ICTP is pleased to announce the appointment of Atish Dabholkar, a theoretical physicist from India, as its next director. He is currently the head of ICTP's High Energy, Cosmology and Astroparticle Physics section.
Dabholkar will take up his new duties in November 2019. He will succeed Fernando Quevedo, who has led the centre since 2009.
"It's a great honour and responsibility to be chosen as ICTP's next director," says Dabholkar. "ICTP is a dynamic organization with a very high level of research and a unique global mission for international cooperation through science. It was envisioned as an international hub for excellence in science and as an anchor for building scientific capacity and a culture of science around the globe. This vision remains valid today, more than 50 years since its founding, but requires flexibility to meet changing realities and priorities."

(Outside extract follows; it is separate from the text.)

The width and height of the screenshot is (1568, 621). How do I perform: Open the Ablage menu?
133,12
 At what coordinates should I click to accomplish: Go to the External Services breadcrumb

Dabholkar is well-known for his research on string theory and quantum black holes, including investigations that build on ICTP founder Abdus Salam's Nobel-winning work on electroweak unification. Born in 1963 in India, he is a graduate of the Indian Institute of Technology at Kanpur, one of India's premier educational institutes. He earned a PhD in theoretical physics from Princeton University, followed by postdoctoral and research positions at Rutgers University, Harvard University and the California Institute of Technology. Until 2010, he was a professor of theoretical physics at the Tata Institute of Fundamental Research in Mumbai, and has been a visiting professor at Stanford University and a Visiting Scientist at CERN. He joined ICTP in 2014 on secondment from Sorbonne Université and the National Center for Scientific Research (CNRS), where he has been a research director since 2007.
He has received many honours, including the Shanti Swarup Bhatnagar Award (2006), the most prestigious national science prize awarded by the Indian Prime Minister, for his "outstanding contributions for establishing how quantum theory modifies the entropy of black holes and his pioneering studies of supersymmetric solitons in string theory". He is an elected member of the Indian Academy of Sciences, and in 2007 received the Chair of Excellence award from the National Research Agency (ANR) in France.
Dabholkar's appointment comes at a time of expansion for ICTP. Over the past 10 years, the current director, Fernando Quevedo, has reinforced ICTP's commitment and contribution to world-class theoretical physics research by hiring more researchers and creating new research initiatives in quantitative life sciences, high performance computing, renewable energies and quantum technology. In addition, ICTP has increased its presence in the developing world with the opening of four partner institutes in Brazil, China, Mexico and Rwanda.
"Directing ICTP is a once in a lifetime opportunity due to its unique mission and its big impact in developing countries. I am glad that when I leave in November the institute will be in very good hands," says ICTP Director Fernando Quevedo.